Jean-Claude Simon revient sur l’atelier « Possibilités d’une transformation socio-écologique du secteur de l’énergie en temps de guerre » piloté par transform! europe au 6e Forum européen des forces de gauche, vertes et progressistes à Athènes en octobre 2022.
Cet atelier, organisé par transform! europe, la Fondation verte européenne (GEF), et la Fondation pour les études progressistes européennes (FEPS), explorait les perspectives des forces progressistes ainsi que les options et les étapes nécessaires pour assurer une transition juste pour toutes et tous.
Interventions de :
- Laurent Standaert, directeur politique, GEF
- David Rinaldi, directeur des politiques et de la recherche, FEPS
- Dorothy Guerrero, Global Justice Now
« Pour transformer nos sociétés, il faut des changements radicaux — dans la production et nos modes de vie.
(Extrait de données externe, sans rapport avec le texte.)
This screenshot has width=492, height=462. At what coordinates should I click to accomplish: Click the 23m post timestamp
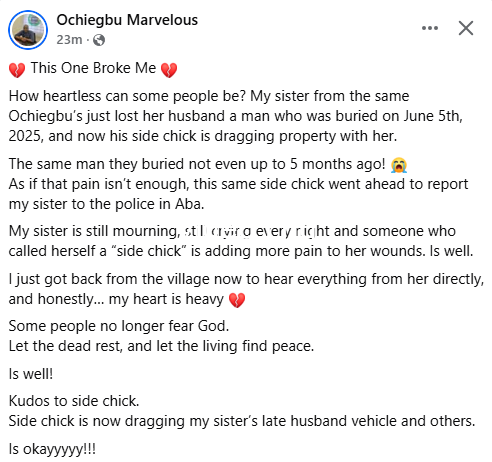point(69,40)
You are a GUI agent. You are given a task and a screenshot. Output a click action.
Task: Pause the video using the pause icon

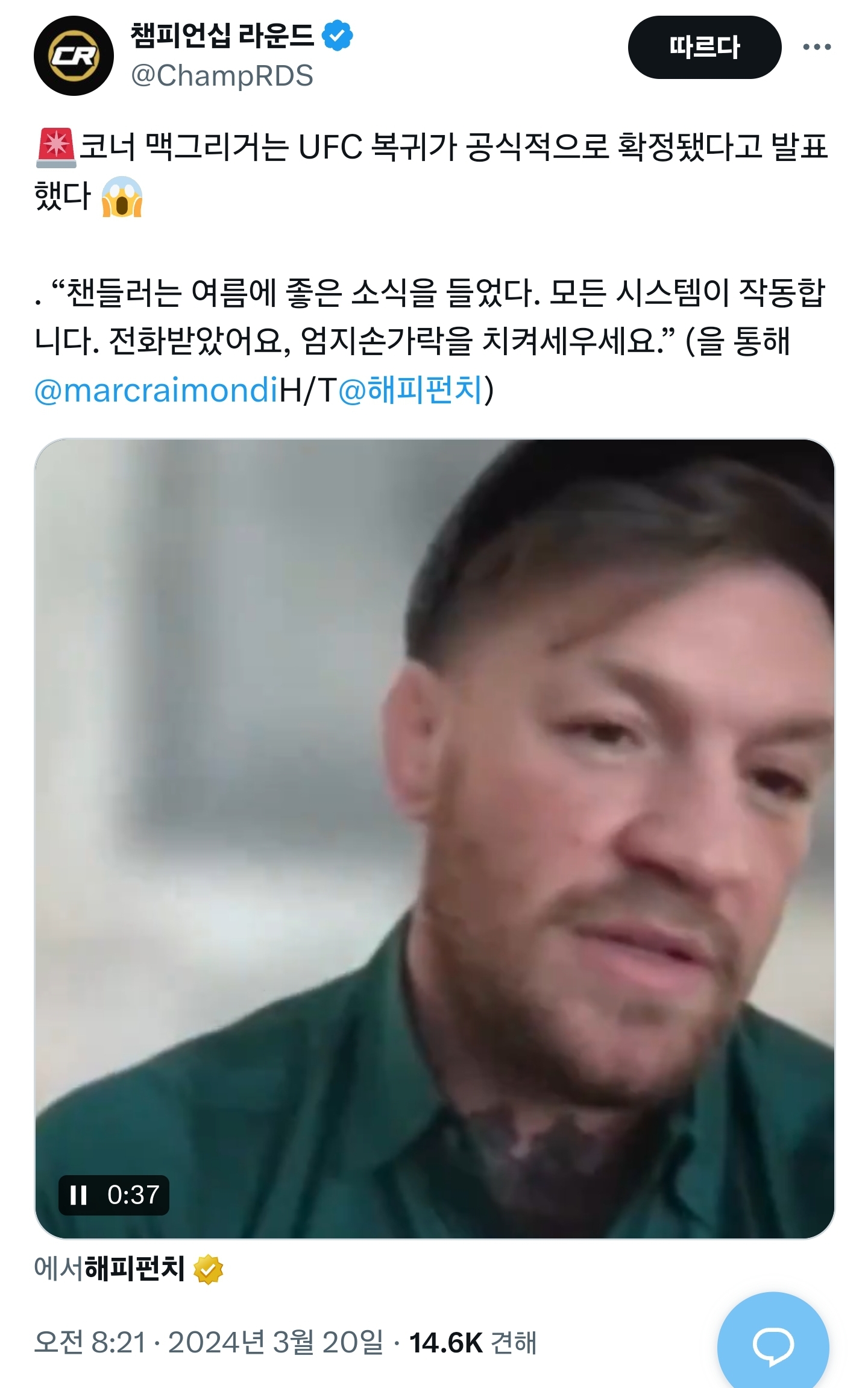[78, 1194]
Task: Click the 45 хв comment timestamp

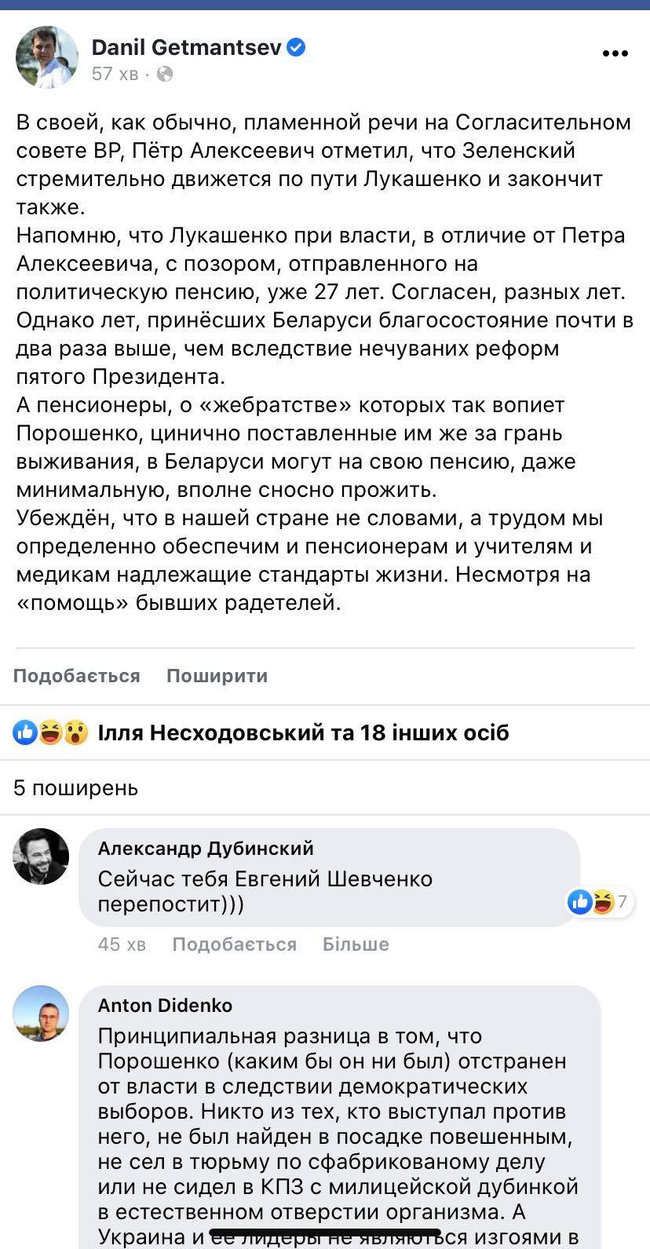Action: coord(120,943)
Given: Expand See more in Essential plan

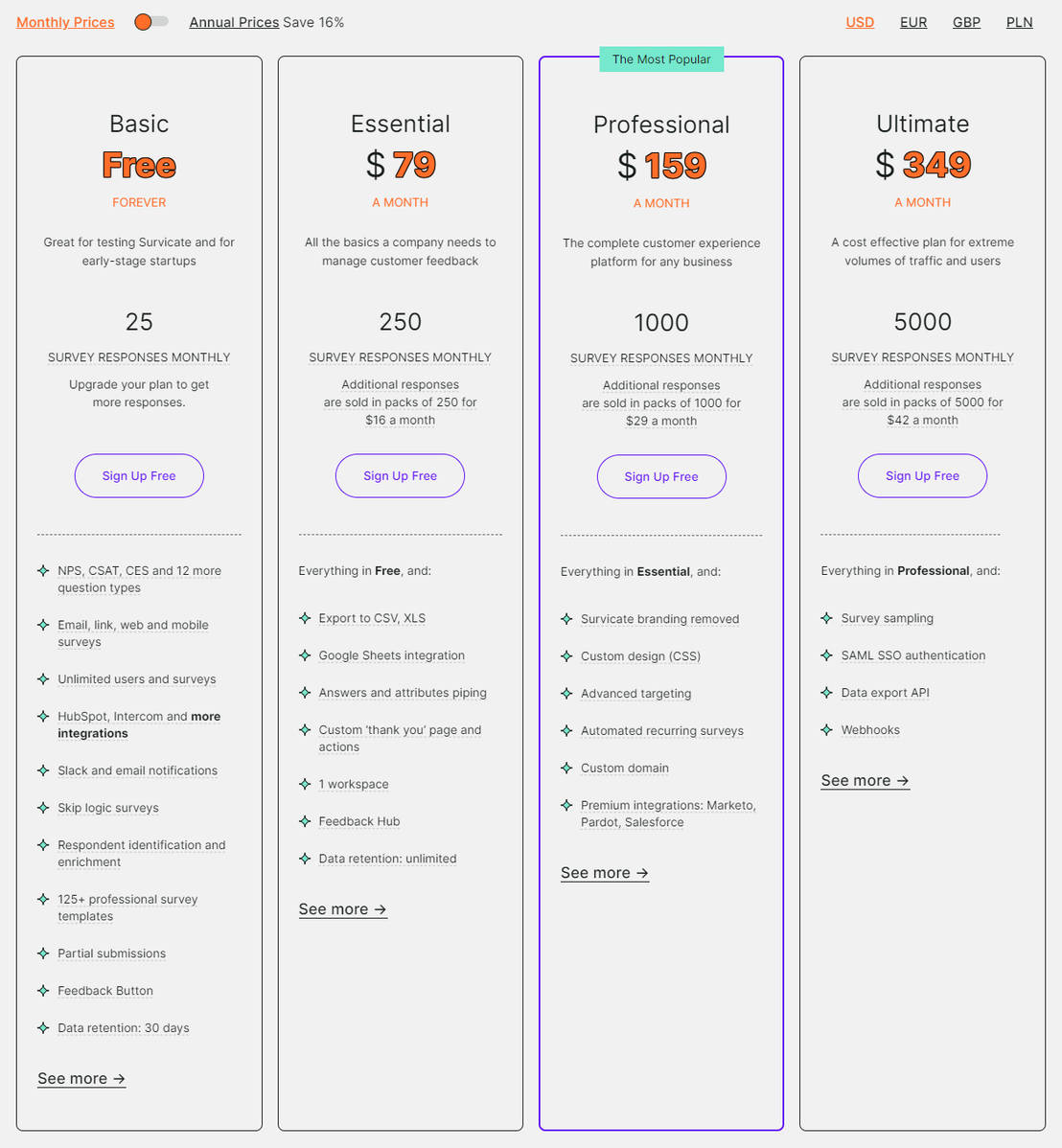Looking at the screenshot, I should click(342, 909).
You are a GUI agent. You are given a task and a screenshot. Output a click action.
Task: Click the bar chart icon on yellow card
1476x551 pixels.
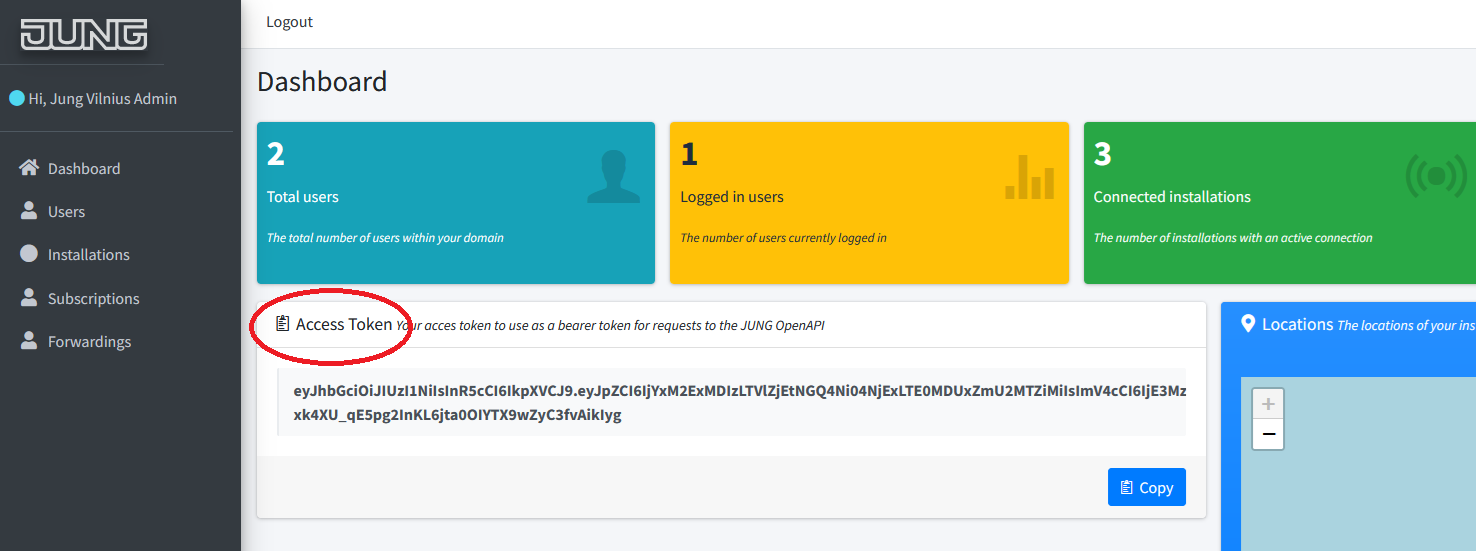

Il nous faut aussi travailler ensemble », insiste Conny Hildebrandt, coprésidente de transform! europe et modératrice de cet atelier.
Le contexte
Le besoin de transformation remonte au choc pétrolier de 1973 avec les appels du mouvement écologiste à réduire la consommation de pétrole, à développer des sources d’énergie renouvelables et à éliminer progressivement le charbon et l’énergie nucléaire. Aujourd’hui, il est devenu évident que les multiples crises mondiales en cours ont des effets très négatifs sur notre vie quotidienne et que nous avons besoin d’une transformation basée sur la solidarité. Il est essentiel que nous commencions à planifier ce qui doit être fait, et à définir le chemin à parcourir. Il est urgent d’agir, car nous courons le risque bien réel que certaines régions deviennent impossibles à vivre très bientôt du fait de températures extrêmes, de la désertification, de l’élévation des océans. La guerre aggrave également les crises de nombreuses façons : le gaz et le pétrole sont devenus des armes, et les prix explosent en raison de la concentration des pouvoirs et des ressources sous l’effet de la spéculation. Il est grand temps de développer un mode de production post-énergies fossiles. La question pressante à se poser est donc : qu’allons-nous faire face à ça, et comment nous organiser ?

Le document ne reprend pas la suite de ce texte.